- [What the task asks]: Nothing but the lines from the start of the records below through the line that has "This screenshot has height=427, width=600." should appear, each exactly as given.

Provided data START

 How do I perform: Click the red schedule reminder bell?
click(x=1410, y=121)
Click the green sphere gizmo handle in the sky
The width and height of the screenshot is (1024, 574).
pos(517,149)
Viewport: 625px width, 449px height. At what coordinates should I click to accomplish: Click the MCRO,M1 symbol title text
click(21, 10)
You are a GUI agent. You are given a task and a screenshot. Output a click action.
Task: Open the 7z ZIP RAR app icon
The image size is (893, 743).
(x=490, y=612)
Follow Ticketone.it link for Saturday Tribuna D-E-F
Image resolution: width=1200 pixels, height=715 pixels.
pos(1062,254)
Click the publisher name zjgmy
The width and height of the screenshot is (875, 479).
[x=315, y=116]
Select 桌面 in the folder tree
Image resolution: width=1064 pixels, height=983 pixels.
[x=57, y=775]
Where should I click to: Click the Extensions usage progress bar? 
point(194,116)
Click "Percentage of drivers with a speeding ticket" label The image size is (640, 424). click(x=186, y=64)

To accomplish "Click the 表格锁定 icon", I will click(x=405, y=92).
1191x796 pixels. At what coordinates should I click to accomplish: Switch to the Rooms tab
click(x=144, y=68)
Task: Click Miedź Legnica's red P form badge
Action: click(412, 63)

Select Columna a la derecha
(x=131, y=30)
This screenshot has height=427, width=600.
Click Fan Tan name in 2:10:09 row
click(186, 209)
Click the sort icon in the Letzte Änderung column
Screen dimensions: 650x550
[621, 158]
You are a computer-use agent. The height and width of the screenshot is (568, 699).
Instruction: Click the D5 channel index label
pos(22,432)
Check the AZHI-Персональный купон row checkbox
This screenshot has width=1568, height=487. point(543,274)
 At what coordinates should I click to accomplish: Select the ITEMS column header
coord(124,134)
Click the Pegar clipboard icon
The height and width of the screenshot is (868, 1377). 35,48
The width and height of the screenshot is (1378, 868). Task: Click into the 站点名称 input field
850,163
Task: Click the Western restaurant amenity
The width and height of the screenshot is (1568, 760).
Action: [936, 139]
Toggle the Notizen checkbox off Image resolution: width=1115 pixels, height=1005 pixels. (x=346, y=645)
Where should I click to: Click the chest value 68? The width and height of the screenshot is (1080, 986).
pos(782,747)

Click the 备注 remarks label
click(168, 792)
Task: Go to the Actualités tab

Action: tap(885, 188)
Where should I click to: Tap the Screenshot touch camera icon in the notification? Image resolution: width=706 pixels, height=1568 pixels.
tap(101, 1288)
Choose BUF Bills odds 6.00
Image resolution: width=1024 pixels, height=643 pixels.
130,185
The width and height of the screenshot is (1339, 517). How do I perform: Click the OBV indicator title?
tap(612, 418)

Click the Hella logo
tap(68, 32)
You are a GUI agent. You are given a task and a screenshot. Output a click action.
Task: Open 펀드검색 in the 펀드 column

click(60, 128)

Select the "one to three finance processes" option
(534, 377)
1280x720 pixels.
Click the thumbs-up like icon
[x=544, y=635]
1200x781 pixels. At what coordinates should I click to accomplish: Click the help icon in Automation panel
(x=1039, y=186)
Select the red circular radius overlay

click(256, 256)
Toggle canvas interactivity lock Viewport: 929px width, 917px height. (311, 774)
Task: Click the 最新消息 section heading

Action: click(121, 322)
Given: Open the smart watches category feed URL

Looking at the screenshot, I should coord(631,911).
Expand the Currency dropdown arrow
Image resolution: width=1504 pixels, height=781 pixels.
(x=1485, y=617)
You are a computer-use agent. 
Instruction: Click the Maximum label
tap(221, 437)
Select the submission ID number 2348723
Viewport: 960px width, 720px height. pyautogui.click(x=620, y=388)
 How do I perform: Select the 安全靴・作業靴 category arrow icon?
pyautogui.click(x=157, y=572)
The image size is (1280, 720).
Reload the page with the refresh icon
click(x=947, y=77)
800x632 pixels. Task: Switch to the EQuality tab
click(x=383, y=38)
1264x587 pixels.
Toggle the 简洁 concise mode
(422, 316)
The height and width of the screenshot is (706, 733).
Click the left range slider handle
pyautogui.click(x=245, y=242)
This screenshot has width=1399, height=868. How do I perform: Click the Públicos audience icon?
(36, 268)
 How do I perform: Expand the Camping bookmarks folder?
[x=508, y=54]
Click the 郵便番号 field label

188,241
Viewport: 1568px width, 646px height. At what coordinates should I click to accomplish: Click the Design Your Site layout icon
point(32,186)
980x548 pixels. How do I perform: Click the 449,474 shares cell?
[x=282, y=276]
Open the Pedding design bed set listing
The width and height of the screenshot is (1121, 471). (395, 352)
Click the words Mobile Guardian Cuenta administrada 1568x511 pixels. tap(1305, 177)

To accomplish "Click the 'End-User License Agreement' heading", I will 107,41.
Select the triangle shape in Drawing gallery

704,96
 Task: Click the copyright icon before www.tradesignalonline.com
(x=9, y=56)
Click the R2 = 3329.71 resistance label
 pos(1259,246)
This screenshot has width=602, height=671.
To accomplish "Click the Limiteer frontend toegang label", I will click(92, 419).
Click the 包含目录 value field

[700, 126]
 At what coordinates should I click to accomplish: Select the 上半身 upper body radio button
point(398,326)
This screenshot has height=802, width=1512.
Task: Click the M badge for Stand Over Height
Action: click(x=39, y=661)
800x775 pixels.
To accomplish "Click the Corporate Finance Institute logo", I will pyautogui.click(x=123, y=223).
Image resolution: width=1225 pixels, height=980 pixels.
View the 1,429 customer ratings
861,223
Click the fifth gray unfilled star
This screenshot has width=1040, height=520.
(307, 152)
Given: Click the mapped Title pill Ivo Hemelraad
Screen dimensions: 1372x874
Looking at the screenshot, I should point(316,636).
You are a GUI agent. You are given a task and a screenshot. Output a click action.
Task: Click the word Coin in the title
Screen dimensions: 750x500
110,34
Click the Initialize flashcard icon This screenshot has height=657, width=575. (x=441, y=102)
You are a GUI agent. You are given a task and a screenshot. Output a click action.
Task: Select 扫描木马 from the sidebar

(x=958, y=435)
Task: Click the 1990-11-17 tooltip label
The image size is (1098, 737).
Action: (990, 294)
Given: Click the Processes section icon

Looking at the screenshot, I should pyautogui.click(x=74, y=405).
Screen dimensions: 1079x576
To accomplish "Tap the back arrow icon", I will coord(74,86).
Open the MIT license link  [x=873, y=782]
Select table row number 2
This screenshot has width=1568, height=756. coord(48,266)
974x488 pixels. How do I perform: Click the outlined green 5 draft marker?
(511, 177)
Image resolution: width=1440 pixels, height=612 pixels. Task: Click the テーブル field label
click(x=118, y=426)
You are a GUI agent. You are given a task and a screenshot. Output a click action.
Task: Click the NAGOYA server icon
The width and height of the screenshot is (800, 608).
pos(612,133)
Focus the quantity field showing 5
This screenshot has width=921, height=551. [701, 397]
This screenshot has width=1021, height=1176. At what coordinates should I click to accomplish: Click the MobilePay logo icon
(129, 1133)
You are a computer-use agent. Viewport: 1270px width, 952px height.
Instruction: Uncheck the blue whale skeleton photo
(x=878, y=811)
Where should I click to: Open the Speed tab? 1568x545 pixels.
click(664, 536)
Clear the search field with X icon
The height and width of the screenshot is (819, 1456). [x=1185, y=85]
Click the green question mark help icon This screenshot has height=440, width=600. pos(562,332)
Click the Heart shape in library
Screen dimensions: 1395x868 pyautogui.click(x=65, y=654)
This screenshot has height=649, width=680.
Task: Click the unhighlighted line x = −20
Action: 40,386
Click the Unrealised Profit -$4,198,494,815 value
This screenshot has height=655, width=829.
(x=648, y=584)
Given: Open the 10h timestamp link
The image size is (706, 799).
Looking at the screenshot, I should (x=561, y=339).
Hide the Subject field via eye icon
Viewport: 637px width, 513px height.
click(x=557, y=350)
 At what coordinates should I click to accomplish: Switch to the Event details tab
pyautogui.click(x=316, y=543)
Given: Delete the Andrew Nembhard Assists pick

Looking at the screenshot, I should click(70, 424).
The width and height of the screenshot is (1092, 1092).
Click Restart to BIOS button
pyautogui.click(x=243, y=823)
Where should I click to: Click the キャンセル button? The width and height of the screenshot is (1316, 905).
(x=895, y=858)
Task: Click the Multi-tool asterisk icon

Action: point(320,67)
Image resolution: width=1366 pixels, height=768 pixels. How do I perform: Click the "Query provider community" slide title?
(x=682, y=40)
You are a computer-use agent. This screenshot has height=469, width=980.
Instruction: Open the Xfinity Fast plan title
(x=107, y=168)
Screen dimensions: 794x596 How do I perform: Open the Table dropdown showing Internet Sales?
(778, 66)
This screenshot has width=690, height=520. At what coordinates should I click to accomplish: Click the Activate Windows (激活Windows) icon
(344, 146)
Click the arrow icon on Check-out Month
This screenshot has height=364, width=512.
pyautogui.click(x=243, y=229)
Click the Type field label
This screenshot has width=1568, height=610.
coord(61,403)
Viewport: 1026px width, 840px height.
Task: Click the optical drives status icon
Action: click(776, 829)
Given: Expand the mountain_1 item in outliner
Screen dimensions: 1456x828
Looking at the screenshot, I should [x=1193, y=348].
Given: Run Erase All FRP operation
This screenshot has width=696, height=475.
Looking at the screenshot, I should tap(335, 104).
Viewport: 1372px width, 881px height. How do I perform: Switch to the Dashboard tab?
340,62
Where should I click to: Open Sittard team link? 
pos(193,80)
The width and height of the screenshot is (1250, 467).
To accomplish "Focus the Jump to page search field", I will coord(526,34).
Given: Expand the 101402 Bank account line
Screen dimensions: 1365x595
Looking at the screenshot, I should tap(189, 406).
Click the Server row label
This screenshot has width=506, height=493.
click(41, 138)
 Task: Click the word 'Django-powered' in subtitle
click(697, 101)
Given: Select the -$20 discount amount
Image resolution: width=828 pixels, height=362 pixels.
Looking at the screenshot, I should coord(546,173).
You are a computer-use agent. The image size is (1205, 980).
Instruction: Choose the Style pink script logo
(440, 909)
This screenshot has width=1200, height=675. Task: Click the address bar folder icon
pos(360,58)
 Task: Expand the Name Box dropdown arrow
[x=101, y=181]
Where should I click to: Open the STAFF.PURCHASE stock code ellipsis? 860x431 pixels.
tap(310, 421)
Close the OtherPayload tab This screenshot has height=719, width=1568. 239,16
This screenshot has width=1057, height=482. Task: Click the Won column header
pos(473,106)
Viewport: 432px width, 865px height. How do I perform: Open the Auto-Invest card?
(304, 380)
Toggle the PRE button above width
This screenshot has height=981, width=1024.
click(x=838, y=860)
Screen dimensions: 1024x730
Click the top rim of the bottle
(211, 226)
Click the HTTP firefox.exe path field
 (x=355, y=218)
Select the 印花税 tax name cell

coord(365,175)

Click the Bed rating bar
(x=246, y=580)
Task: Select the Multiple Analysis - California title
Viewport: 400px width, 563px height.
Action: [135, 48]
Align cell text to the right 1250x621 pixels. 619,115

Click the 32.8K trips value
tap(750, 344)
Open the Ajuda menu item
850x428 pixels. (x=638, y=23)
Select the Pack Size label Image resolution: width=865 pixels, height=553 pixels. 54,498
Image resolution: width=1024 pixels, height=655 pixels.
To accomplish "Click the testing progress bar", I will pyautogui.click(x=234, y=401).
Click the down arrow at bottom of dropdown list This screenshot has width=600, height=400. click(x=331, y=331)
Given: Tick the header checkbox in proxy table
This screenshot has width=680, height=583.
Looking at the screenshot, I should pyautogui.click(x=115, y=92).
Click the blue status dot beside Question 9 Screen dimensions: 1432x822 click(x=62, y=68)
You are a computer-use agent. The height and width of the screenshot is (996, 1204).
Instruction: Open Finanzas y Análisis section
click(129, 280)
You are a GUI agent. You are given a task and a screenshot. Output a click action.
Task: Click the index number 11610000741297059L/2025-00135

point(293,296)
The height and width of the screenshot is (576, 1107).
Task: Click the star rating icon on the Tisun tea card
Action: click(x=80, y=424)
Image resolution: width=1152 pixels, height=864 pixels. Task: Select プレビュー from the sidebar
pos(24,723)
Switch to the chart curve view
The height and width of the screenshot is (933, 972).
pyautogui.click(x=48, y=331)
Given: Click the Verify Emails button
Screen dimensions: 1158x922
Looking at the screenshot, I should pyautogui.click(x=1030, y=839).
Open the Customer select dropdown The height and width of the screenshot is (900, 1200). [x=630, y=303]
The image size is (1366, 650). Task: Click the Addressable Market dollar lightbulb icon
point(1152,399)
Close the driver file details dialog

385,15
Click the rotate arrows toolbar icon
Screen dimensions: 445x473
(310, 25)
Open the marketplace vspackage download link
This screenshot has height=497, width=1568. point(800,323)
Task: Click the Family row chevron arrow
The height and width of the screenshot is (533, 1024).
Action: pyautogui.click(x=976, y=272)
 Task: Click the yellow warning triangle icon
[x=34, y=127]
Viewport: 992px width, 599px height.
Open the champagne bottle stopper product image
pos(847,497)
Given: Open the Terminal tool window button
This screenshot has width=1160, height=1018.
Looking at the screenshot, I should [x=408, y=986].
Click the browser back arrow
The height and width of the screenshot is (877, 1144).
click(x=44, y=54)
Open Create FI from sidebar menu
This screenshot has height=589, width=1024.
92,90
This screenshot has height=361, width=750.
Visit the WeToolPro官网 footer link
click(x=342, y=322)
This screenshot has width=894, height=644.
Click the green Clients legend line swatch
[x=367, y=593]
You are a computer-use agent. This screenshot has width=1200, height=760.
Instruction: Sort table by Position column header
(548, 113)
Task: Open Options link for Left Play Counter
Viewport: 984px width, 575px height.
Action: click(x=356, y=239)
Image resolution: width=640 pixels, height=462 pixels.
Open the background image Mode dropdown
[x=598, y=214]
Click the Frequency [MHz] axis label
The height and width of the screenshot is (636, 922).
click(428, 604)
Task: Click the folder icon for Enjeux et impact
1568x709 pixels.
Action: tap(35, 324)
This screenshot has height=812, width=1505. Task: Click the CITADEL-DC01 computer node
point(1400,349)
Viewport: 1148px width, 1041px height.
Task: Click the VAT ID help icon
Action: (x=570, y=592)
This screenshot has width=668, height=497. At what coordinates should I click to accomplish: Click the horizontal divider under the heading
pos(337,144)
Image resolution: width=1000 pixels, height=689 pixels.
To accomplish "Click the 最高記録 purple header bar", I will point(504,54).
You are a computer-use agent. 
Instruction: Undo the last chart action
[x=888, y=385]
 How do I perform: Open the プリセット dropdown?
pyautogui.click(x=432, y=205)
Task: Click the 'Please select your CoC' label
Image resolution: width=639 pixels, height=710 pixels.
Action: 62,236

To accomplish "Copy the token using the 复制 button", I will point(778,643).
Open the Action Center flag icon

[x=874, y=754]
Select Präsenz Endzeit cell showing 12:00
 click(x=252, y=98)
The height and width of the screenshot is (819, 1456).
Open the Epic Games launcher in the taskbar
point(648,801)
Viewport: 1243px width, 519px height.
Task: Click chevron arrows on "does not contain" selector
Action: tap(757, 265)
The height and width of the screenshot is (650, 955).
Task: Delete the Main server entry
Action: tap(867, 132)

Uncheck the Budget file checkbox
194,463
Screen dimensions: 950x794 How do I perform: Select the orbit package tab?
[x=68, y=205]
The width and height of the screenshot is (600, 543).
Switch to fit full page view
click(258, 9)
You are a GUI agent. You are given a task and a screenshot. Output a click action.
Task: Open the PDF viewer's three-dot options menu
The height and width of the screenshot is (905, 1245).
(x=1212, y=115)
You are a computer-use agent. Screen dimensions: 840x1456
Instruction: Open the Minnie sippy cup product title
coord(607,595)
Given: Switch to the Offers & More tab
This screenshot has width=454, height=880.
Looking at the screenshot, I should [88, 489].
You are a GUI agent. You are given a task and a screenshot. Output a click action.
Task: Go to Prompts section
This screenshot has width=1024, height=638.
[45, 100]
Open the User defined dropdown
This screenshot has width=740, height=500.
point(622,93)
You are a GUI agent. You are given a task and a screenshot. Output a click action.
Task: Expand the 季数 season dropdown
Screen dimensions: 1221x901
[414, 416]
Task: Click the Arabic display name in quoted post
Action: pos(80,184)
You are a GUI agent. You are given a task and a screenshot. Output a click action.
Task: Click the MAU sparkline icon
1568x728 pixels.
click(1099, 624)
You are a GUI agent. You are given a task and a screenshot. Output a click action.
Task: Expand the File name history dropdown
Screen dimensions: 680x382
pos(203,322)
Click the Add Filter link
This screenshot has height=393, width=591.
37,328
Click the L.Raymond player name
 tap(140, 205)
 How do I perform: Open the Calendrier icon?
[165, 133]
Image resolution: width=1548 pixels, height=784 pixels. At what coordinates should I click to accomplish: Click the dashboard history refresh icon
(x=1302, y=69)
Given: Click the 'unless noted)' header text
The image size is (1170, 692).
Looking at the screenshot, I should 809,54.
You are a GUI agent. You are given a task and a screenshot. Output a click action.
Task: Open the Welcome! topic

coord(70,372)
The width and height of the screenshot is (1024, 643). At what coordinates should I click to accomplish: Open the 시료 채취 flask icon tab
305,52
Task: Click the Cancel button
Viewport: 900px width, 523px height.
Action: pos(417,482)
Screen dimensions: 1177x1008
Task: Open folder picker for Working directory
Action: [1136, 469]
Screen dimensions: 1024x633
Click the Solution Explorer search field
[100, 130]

Provided data END

- [Exercise result]:
 How do I perform: Click the red schedule reminder bell?
click(x=1410, y=121)
Click the green sphere gizmo handle in the sky
The width and height of the screenshot is (1024, 574).
pos(517,149)
Viewport: 625px width, 449px height. At what coordinates should I click to accomplish: Click the MCRO,M1 symbol title text
click(21, 10)
You are a GUI agent. You are given a task and a screenshot. Output a click action.
Task: Open the 7z ZIP RAR app icon
The image size is (893, 743).
(x=490, y=612)
Follow Ticketone.it link for Saturday Tribuna D-E-F
Image resolution: width=1200 pixels, height=715 pixels.
pos(1062,254)
Click the publisher name zjgmy
The width and height of the screenshot is (875, 479).
[x=315, y=116]
Select 桌面 in the folder tree
Image resolution: width=1064 pixels, height=983 pixels.
[x=57, y=775]
Where should I click to: Click the Extensions usage progress bar? 
point(194,116)
Click "Percentage of drivers with a speeding ticket" label The image size is (640, 424). click(x=186, y=64)

To accomplish "Click the 表格锁定 icon", I will click(x=405, y=92).
1191x796 pixels. At what coordinates should I click to accomplish: Switch to the Rooms tab
click(x=144, y=68)
Task: Click Miedź Legnica's red P form badge
Action: click(412, 63)

Select Columna a la derecha
(x=131, y=30)
This screenshot has height=427, width=600.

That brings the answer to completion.